WebVisCrawl

Available for your own demo at PyPi!!!

pip install WebVisCrawl

The pip package exposes two executables: webviscrawler and webvisualiser. You can get info on these by running them with --help.

Source on GitHub

git clone https://github.com/atomtables/WebVisCrawl

Check out some readymade demos

Don't feel like waiting 10 hours for 80,000 hits on different websites? Here are some readymade demos from info.cern.ch:

50 URLs 100 URLs 500 URLs 1000 URLs (1.1MB) 2500 URLs (3MB) 5000 URLs (5MB) 10000 URLs (11MB) 25000 URLs (20MB) 50000 URLs (60MB) All the URLs (like 80k and 195MB) (equivalent to a memory bomb, please don't do this on a phone, even I couldn't get this open on my laptop.)

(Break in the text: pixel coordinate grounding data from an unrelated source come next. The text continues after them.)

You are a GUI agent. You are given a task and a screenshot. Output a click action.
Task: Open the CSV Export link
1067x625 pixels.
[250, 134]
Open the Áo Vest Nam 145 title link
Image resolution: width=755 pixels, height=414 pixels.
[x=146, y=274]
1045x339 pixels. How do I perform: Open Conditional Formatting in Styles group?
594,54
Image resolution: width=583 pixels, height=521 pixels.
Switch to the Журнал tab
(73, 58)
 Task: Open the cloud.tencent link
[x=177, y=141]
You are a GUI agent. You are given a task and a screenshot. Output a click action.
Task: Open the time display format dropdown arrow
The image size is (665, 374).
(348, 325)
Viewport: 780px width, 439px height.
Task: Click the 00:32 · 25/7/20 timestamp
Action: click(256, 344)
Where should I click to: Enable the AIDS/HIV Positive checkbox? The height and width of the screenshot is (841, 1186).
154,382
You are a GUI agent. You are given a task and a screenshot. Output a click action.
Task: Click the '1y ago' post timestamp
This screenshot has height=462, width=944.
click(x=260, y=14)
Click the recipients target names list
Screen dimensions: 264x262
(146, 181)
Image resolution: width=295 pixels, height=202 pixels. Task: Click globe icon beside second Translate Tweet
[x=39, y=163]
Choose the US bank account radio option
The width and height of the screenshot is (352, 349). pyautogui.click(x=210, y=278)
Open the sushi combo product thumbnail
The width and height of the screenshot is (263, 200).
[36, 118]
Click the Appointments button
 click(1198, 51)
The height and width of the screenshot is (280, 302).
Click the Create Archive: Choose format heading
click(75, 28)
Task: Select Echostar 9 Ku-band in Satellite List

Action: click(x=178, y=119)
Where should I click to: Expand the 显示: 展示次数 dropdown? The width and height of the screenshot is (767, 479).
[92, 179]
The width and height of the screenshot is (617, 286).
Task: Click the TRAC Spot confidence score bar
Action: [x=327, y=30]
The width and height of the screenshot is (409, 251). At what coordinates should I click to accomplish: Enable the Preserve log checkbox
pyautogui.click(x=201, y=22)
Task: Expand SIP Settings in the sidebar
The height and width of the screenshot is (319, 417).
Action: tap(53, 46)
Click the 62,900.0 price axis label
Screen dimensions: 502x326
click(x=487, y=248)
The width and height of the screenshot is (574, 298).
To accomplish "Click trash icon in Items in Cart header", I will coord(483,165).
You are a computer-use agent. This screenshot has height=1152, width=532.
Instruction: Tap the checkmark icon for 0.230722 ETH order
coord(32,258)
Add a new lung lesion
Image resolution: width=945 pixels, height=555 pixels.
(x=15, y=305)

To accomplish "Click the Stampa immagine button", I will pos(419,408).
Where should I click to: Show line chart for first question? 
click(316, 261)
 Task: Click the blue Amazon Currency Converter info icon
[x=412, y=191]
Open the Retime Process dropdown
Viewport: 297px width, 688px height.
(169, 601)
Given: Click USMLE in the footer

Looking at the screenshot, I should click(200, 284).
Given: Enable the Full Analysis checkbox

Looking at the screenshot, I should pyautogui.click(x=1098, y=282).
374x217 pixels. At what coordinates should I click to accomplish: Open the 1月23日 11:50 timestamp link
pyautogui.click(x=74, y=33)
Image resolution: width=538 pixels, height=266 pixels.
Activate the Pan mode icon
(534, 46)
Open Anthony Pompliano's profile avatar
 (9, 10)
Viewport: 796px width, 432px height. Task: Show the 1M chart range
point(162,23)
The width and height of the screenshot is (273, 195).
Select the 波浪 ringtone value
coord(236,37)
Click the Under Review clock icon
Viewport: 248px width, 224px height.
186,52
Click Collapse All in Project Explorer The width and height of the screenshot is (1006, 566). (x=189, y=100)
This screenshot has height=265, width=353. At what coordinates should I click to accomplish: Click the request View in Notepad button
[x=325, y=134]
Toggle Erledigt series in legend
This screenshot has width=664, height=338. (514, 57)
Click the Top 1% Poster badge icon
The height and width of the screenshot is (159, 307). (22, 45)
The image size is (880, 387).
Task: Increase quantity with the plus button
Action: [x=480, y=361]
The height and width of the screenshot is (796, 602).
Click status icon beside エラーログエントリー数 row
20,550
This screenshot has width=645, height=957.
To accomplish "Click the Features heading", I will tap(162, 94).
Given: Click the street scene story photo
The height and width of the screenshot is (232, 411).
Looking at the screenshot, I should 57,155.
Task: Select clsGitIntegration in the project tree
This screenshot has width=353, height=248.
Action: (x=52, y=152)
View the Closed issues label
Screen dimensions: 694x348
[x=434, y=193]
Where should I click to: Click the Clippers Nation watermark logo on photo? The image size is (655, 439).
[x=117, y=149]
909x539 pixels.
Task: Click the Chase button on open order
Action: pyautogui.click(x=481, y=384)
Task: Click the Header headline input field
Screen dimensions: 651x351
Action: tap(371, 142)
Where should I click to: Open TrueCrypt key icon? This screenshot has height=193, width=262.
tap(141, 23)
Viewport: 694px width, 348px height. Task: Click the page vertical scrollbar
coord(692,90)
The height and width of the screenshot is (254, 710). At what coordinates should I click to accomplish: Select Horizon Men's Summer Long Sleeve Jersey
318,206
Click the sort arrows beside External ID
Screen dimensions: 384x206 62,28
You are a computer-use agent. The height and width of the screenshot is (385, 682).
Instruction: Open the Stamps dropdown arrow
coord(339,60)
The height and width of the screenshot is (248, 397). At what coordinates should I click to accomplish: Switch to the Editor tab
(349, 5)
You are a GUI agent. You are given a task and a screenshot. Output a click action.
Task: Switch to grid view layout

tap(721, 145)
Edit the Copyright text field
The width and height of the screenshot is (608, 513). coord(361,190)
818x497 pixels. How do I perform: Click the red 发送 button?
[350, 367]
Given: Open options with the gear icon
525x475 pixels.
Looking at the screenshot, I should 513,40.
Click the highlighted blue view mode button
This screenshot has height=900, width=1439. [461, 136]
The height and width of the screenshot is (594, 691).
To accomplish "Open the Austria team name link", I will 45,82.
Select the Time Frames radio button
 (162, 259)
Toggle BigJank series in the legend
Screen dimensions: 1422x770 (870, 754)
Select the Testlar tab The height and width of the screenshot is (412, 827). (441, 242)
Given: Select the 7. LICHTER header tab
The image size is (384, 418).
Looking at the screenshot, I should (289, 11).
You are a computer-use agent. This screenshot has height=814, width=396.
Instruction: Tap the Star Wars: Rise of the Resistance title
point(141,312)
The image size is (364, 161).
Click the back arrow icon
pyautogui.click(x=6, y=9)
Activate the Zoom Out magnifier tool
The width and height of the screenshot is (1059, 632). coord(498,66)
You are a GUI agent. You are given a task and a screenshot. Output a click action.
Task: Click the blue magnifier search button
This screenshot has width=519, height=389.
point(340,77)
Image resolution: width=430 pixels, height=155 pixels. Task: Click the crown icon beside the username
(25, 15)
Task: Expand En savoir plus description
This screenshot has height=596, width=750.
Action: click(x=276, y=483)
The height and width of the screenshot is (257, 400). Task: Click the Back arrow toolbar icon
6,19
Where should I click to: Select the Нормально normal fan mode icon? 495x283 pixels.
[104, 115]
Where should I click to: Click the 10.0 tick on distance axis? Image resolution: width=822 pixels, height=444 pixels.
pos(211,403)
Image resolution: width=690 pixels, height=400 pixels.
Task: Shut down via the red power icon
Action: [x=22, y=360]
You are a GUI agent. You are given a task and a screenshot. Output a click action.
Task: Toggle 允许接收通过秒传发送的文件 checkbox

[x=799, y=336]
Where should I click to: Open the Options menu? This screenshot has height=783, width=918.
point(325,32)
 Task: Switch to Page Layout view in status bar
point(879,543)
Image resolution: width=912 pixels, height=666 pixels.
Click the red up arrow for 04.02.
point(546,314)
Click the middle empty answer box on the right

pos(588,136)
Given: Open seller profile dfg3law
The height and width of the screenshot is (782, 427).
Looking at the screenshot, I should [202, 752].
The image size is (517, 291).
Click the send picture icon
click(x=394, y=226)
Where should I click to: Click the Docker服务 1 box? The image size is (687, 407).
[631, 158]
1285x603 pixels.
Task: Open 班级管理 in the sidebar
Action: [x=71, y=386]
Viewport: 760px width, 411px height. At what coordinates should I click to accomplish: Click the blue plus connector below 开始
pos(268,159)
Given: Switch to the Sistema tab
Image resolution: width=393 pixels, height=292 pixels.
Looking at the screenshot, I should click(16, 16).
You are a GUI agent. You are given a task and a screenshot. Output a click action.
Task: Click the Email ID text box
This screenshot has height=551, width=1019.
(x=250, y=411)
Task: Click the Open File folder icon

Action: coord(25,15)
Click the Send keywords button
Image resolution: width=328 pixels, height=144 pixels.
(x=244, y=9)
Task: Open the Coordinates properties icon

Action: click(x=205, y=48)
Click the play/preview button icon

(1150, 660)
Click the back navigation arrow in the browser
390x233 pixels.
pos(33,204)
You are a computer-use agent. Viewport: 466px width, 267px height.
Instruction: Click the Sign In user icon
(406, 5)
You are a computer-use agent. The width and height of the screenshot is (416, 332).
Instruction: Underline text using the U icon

* 50,000+ samples not included due to file size and GitHub upload limits.

Running

Create a venv and install requirements.txt. Then run:

python main.py <START_URL>

Or run with -h for help.

To Visualize

Run:

python vis.py --head <START_URL>

The HTML should open in your web browser. You can also run with -h for help.

Speed Tests

Machine: MacBook Pro M2 (13in) under maximum load without IntelliJ.

Original Implementation (Multithreading only)

Example: https://hackclub.com to three levels:

1 process:
- 76.88s, 4501 nodes, 7663 edges
- 89.53s, 4792 nodes, 8058 edges
- 92.21s, 5555 nodes, 8500 edges
- 59.06s, 4405 nodes, 7052 edges
- 90.55s, 4159 nodes, 7283 edges
2 processes:
- 50.07s, 4977 nodes, 7963 edges
- 37.63s, 2322 nodes, 3067 edges (exception in thread)
- 40.19s, 956 nodes, 1541 edges
- 38.43s, 3655 nodes, 6203 edges
- 36.08s, 1285 nodes, 1786 edges
4 processes: (data not listed)
8 processes: (data not listed)

Redesigned to use queues and centralized message handling to avoid race conditions and improve accuracy (at some speed cost). Now includes Bloom filters for fast URL deduplication.

New Implementation (with Queues & Bloom Filters)

Example: https://hackclub.com to three levels:

1 process:
- 252% CPU, 24.10s, 5786 nodes, 13376 edges
- 304% CPU, 24.59s, 5134 nodes, 12645 edges
- 309% CPU, 21.09s, 5153 nodes, 12316 edges
- 328% CPU, 21.20s, 5226 nodes, 13191 edges
- 349% CPU, 24.54s, 5709 nodes, 12572 edges
2 processes:
- 393% CPU, 15.29s, 5165 nodes, 11732 edges
- 388% CPU, 19.64s, 4559 nodes, 10296 edges*
- 392% CPU, 18.50s, 5598 nodes, 12410 edges
- 339% CPU, 19.00s, 4754 nodes, 9577 edges*
- 354% CPU, 17.19s, 5231 nodes, 11774 edges
4 processes:
- 501% CPU, 16.34s, 5149 nodes, 11129 edges
- 476% CPU, 16.98s, 4681 nodes, 9674 edges*
- 493% CPU, 16.42s, 5251 nodes, 11402 edges
- 481% CPU, 17.22s, 5760 nodes, 11717 edges
- 482% CPU, 15.55s, 4888 nodes, 11470 edges*
8 processes:
- 577% CPU, 15.24s, 5320 nodes, 10127 edges
- 610% CPU, 18.26s, 5665 nodes, 11293 edges
- 594% CPU, 16.19s, 5335 nodes, 11936 edges
- 578% CPU, 15.22s, 4312 nodes, 8807 edges*
- 578% CPU, 15.35s, 5811 nodes, 13200 edges

*Dip in performance likely due to rate-limiting.

DISCLAIMER

while this project does make use of web crawling, it is not representative of all use cases of web crawling. this project does not respect robots.txt files, although it takes safe measures to avoid aggressive crawling. you use this project at your own risk for educational purposes only. no one is liable but you if you cause trouble.